The news added to investors' fears that even the country's dramatic spending cuts and billions of euros in rescue loans from other eurozone countries and the International Monetary Fund may not be enough to get it back into a position where it can repay its enormous debts. It also sent the euro into a tailspin.

Concerns that Greece will never dig out of its mountain of debt ' and the volatility in markets that has accompanied the slow and often halting European decision-making process ' has led many observers to urge that Athens simply be allowed to default and maybe be forced out of the euro.

Juncker, who chairs the meetings of eurozone finance ministers, emphatically denied that such a solution was on the table.

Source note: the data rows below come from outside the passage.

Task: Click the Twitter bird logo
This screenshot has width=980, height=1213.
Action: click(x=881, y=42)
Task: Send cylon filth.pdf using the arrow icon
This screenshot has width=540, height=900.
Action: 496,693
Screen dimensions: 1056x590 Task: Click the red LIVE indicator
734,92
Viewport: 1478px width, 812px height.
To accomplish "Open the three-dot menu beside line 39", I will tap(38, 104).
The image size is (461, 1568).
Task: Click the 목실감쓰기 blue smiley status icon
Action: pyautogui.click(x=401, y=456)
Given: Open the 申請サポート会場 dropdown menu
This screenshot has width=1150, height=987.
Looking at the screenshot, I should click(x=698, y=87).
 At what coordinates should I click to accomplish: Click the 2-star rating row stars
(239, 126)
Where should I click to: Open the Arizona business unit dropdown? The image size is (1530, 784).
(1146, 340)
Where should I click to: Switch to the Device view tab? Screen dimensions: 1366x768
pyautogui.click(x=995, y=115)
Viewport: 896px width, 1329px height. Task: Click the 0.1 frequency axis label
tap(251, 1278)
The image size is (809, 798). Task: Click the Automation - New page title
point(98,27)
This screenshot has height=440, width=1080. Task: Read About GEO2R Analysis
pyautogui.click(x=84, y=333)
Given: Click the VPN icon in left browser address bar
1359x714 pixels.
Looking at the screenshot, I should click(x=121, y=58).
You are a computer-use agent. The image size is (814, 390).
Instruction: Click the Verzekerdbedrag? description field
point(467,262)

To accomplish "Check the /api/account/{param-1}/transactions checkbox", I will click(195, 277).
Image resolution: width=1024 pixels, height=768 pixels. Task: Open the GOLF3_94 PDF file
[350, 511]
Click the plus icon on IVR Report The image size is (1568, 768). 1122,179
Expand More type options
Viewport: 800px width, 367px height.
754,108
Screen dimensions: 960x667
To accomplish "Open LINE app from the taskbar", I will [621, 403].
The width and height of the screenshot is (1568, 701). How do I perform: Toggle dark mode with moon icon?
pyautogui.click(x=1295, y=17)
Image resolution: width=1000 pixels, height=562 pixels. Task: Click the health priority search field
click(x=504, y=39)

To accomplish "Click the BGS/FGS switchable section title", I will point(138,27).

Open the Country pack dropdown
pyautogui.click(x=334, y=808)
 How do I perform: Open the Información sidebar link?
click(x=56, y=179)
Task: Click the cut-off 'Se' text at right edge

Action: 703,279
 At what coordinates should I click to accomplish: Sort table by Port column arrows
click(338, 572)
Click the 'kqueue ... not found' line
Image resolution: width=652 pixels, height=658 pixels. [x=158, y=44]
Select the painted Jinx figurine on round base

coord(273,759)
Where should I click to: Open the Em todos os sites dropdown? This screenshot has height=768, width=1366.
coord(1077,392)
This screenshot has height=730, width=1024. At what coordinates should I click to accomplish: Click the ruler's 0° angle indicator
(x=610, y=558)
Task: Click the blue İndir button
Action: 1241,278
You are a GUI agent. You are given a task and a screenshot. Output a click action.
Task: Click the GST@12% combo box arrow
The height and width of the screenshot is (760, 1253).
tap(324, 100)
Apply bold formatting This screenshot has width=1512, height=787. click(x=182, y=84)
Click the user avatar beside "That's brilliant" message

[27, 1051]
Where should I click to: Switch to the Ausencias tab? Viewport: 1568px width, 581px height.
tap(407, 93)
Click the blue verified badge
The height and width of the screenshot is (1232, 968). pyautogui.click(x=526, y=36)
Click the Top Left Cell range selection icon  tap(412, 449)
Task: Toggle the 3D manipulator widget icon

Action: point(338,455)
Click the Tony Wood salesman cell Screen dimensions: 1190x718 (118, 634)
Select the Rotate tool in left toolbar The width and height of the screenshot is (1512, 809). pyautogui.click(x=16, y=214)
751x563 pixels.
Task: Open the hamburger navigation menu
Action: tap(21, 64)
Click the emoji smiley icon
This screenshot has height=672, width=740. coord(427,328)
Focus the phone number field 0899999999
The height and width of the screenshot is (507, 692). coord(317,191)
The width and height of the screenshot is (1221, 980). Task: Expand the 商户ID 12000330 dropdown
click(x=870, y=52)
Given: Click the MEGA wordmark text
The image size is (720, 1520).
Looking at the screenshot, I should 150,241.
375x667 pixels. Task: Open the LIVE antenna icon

"We had no one advocating a default for Greece," he told reporters in the early hours of Tuesday after an hour-long meeting. "Everything will be done to avoid that and it will be avoided."

Athens' admission that it would miss targets also cast a shadow over a second, euro109 billion bailout tentatively agreed in July, when it became clear that the initial euro110 billion rescue package would not be enough.

That deal has been held up in part by a Finnish demand that it be given collateral for any funds it puts up for that bailout. A deal to accommodate Finland's request was reached at the meeting.